L’artista sembra afflitta da quella “dance fever” da cui il suo recente quinto album (e questo tour) ha preso il nome. Il concerto parte proprio da qui con Heaven is here, un clamore di gioia, furia e dolore e prosegue con la struggente King il cui ritornello “I am no mother/ I am no bride/ I am king” riverbera in tutto l’ippodromo con una disarmante solidarietà femminile.
Florence decide di portare in scena l’essenza di questa sua ultima fatica, in cui si parla dell’essere donna, di autodistruzione e di dipendenza dal mondo dello spettacolo.
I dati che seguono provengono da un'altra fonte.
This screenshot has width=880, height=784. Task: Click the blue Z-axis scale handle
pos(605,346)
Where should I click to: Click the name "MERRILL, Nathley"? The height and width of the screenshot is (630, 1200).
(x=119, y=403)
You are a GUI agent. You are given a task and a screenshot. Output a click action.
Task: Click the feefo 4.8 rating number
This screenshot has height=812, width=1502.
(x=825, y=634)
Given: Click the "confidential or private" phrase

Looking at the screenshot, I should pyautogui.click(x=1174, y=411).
Non a caso la mimica del suo corpo segue le sue parole.
Su l’inno ansiogeno Free, la cantane si muove come posseduta tra le sue note e durante il coro “picks me up” e “puts me down” gira felice e fragile su sé stessa, correndo a perdifiato da un lato all’altro del palco, con la sua voce possente che non registra mai lo sforzo.
Stasera si intrecciano immagini pagane e bibliche. A metà di una fragorosa versione del suo primo biglietto da visita, Dog Days Are Over – che arriva molto prima del previsto – la Welch chiede al pubblico di partecipare al rituale dello spettacolo e di mettere via i telefoni, proponendosi poi come figura messianica ai nuovi arrivati: “Abbracciatevi l’un l’altro per sentire la musica”.
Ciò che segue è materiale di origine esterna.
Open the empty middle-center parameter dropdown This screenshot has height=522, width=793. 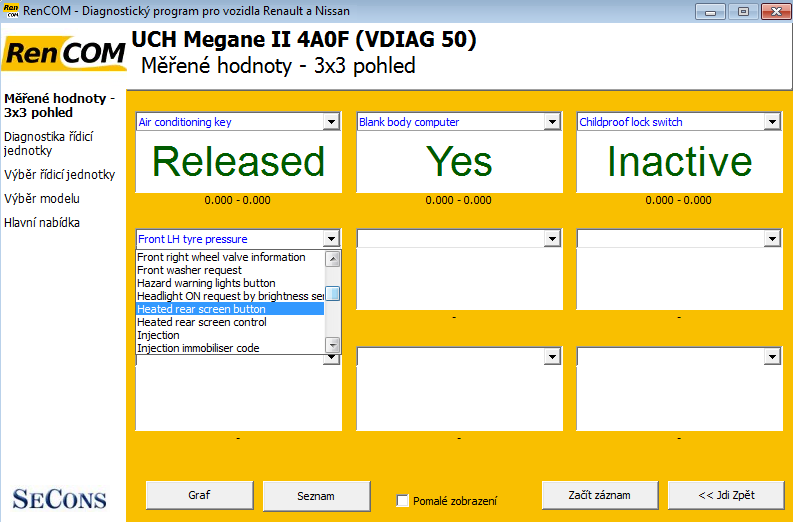tap(551, 239)
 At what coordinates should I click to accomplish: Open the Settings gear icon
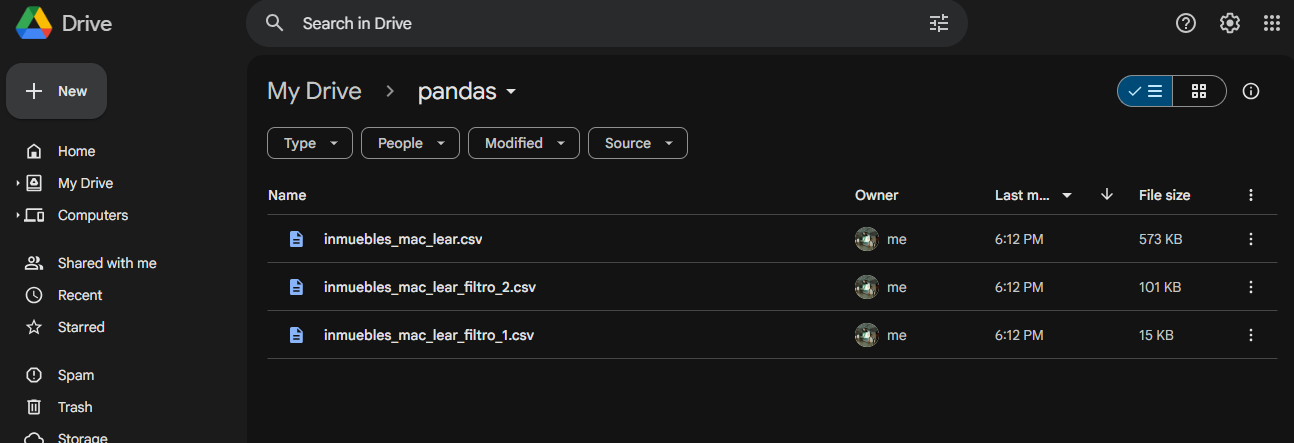(x=1230, y=23)
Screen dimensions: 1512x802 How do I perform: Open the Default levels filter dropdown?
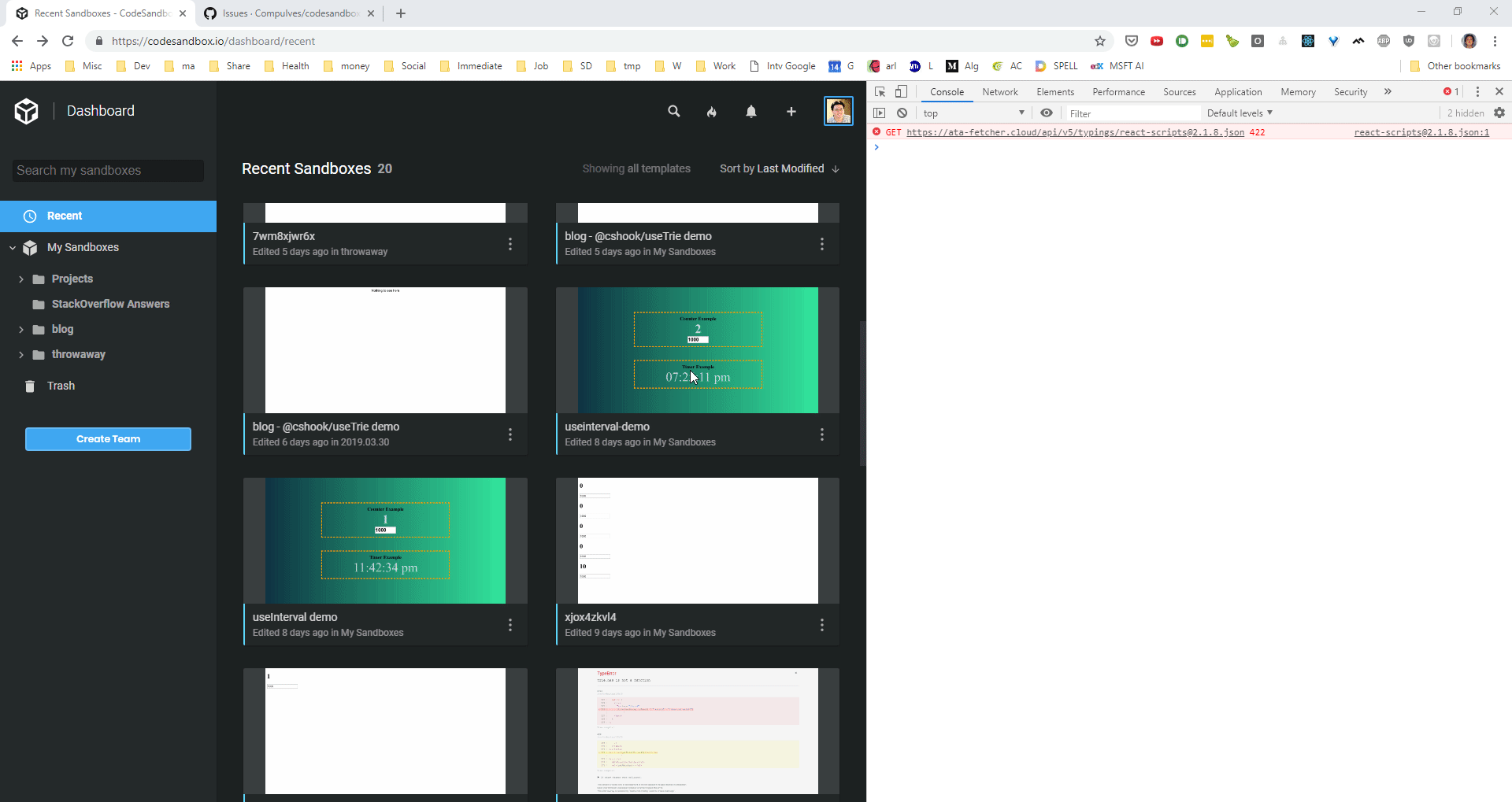click(x=1239, y=113)
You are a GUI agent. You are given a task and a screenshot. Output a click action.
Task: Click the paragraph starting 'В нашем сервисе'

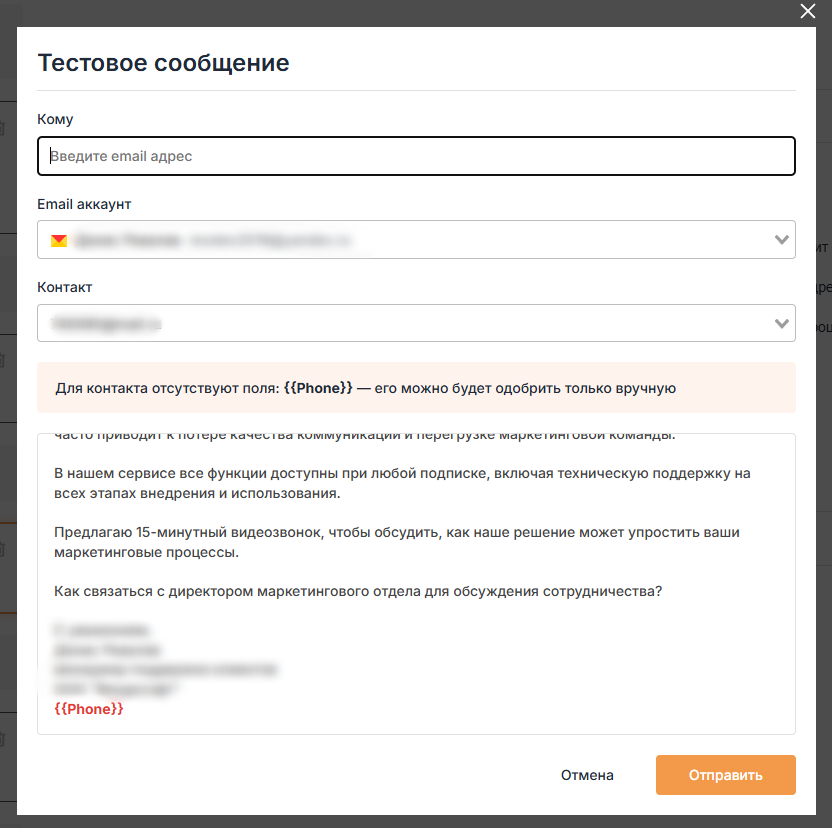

Sull’ultima parte del brano istiga i fan a saltare mentre lei intona ancora una volta il ritornello, accompagnata dall’arpa, volteggiando tra punti estremi dello spazio in quella che sembra una cerimonia liberatoria.
Ho il fiatone già al secondo rimbalzo, mentre i suoi acuti migliorano con l’intensa attività fisica. Questa donna ha del disumano, o del divino, non c’è dubbio.
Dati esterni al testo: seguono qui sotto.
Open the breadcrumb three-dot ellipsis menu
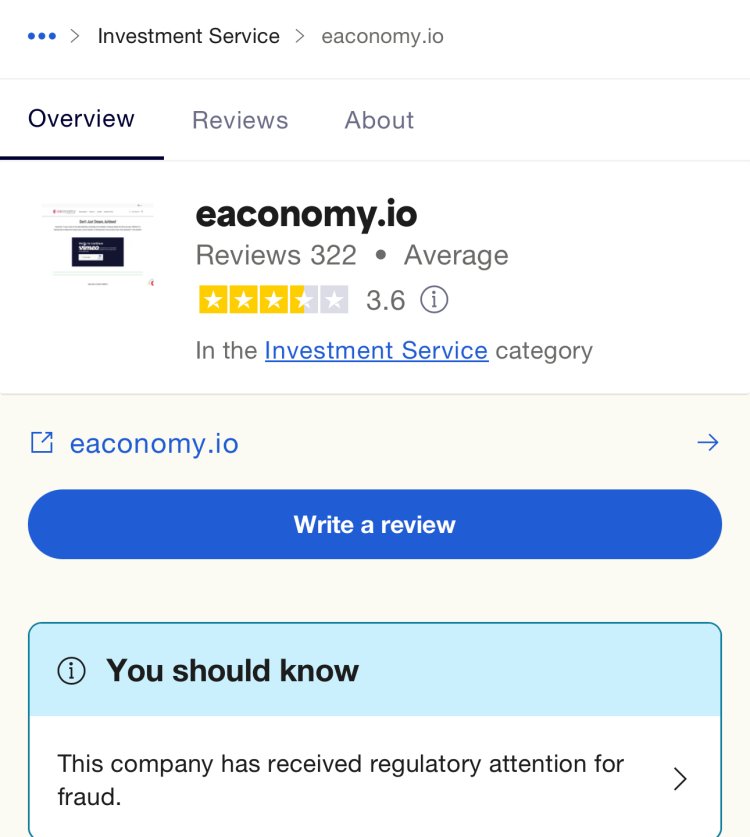Screen dimensions: 750x837 click(42, 36)
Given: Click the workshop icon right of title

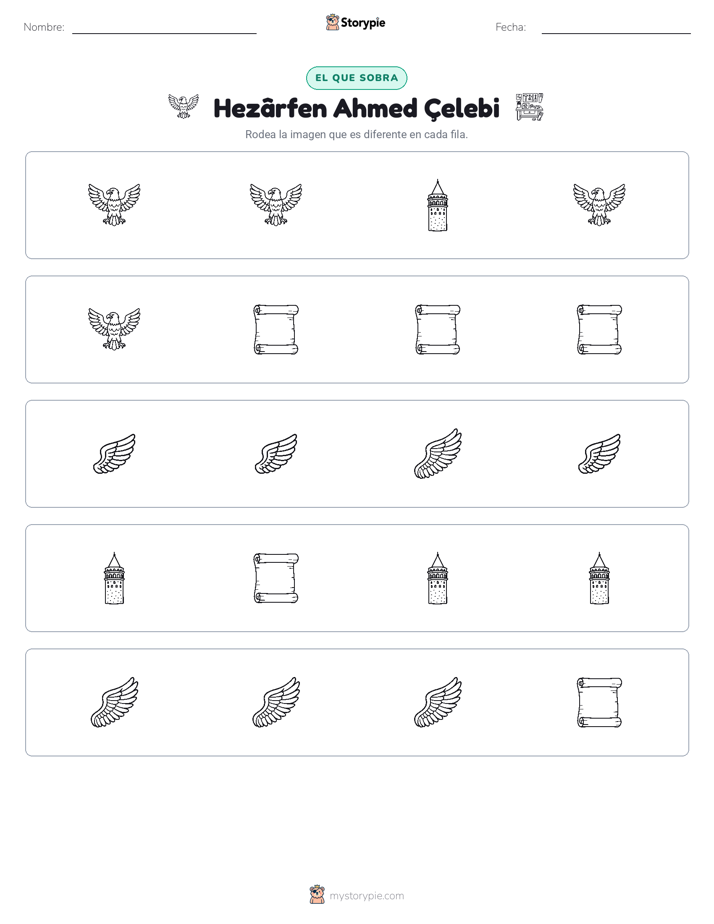Looking at the screenshot, I should tap(529, 107).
Durante le vibrazioni simil-Midsommar di Dream Girl Evil, Florence scende tra la folla e si erge da dietro le transenne come un santone che si offre ai fedeli: stringe le mani, si abbandona tra i corpi e canta faccia a faccia a una ragazza in prima fila come se l’avesse appena scelta per essere la Regina di Maggio.
Nonostante il costante contatto non percepisco isterismi da parte dei presenti tutti adoranti e in stato di trance come se stessero assistendo a un miracolo.
Hunger vede un ritorno all’energia rocciosa e in levare delle sue canzoni più recenti, mentre Morning Elvis è quasi una preghiera a “farcela”.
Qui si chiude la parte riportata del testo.